Provide an overall picture of the star system's society. Include art, literature, sports, past times, foods, customs, slang, biases, prejudices, traditions, religions, political movements, architecture, music, education, media and entertainment, social classes, worldview, and any other detail that will provide a picture of the people there.

The social aspects you go into should be somewhat universal throughout the system. Do not include social aspects specific to a culture within the system because you will detail those things later on in the world building process.
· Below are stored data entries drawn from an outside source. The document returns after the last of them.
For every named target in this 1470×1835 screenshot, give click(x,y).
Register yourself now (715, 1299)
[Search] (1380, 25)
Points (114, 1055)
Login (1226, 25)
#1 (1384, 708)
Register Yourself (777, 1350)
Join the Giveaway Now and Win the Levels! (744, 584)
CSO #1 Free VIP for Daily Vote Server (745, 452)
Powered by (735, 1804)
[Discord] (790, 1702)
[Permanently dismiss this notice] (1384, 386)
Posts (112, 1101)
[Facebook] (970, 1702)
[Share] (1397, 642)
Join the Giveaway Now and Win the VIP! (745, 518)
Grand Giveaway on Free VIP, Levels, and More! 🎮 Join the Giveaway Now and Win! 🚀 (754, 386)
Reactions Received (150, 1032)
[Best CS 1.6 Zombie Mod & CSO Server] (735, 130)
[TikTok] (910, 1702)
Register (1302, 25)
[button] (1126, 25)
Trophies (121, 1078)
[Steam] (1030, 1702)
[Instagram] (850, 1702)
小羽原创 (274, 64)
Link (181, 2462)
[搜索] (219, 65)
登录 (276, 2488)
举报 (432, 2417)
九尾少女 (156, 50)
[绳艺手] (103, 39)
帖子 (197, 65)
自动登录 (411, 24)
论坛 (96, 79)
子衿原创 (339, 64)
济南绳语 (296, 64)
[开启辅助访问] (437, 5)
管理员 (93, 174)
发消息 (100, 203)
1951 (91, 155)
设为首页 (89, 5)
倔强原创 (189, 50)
Also include the latest major happenings in the system on all social aspects. Mention various headlines, ongoing problems and any social issues that may apply. You may also mention main social figures, leaders, celebrities, journalists, etc. This is an opportunity to apply reality to your system. Only mention current events that are important to the star system as a whole.

Work in progressEdit

At the end of your article, type {{subst:WIP/Star}}. This creates a checklist for the article. After saving your star system, go back and check all of the boxes for jobs you've completed. You can do the incomplete jobs yourself, or you can leave them for others.

If you leave your star system partially finished, type {{WIP|Your name}}. This tells other Basilicans that you will come back to it, but it doesn't "claim" the article - others can still come and make improvements.